Exercise goal: Lift out all lines below that contain "Select".
*-*-*
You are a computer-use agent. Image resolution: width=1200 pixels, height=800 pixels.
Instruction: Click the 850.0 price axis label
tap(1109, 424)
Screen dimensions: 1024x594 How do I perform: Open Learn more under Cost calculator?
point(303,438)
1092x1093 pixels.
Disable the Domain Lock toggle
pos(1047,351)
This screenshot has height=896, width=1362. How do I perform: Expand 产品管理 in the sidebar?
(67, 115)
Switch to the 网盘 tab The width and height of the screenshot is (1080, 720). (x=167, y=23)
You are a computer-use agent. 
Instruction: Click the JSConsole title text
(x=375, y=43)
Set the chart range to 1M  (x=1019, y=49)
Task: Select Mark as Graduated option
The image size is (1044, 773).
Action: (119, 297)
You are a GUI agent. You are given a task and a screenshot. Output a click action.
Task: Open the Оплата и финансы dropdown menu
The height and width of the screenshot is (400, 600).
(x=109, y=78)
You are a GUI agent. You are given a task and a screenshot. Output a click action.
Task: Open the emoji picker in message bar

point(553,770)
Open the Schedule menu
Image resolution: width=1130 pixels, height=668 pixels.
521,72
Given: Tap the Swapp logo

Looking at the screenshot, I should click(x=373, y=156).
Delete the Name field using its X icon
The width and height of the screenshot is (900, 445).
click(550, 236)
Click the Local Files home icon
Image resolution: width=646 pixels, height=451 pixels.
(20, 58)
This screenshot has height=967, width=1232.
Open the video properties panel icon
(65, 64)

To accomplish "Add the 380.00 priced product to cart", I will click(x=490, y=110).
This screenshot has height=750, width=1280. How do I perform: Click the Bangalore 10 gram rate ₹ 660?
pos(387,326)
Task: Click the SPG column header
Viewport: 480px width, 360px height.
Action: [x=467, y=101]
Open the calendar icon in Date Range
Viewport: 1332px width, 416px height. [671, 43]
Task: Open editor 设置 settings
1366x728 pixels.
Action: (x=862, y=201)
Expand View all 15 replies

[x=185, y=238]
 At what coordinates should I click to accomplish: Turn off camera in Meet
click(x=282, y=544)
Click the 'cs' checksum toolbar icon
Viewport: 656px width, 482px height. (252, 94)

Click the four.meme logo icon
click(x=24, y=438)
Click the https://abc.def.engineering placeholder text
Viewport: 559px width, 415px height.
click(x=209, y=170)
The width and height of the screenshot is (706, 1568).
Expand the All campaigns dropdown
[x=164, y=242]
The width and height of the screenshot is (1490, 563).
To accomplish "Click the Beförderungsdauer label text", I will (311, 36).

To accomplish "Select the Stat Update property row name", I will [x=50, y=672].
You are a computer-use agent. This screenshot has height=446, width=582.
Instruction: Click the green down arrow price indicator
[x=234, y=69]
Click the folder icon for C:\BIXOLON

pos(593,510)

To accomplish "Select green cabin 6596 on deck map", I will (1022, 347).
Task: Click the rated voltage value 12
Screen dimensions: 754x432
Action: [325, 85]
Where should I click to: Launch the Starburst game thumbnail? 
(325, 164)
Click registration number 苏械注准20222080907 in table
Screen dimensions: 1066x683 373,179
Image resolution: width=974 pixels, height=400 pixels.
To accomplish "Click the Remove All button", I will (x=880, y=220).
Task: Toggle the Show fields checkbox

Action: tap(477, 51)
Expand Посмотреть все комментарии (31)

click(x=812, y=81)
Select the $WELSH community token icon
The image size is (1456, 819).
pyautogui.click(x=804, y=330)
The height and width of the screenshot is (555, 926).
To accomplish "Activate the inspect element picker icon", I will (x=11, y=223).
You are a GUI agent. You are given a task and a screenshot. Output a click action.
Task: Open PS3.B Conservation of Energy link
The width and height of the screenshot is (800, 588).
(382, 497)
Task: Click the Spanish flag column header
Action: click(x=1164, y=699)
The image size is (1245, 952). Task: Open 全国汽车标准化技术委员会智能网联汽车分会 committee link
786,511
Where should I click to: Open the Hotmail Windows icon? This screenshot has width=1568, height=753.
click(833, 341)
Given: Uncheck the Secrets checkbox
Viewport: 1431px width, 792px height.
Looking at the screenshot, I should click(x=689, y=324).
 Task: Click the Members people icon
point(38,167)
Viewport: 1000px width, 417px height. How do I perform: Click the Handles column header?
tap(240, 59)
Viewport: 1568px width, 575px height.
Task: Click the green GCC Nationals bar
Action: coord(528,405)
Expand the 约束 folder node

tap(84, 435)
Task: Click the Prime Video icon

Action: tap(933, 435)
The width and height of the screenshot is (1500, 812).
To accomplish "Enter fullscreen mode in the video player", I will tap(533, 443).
*-*-*
Task output:
Task: Select Mark as Graduated option
To accomplish "Select the Stat Update property row name", I will [x=50, y=672].
To accomplish "Select green cabin 6596 on deck map", I will (1022, 347).
Select the $WELSH community token icon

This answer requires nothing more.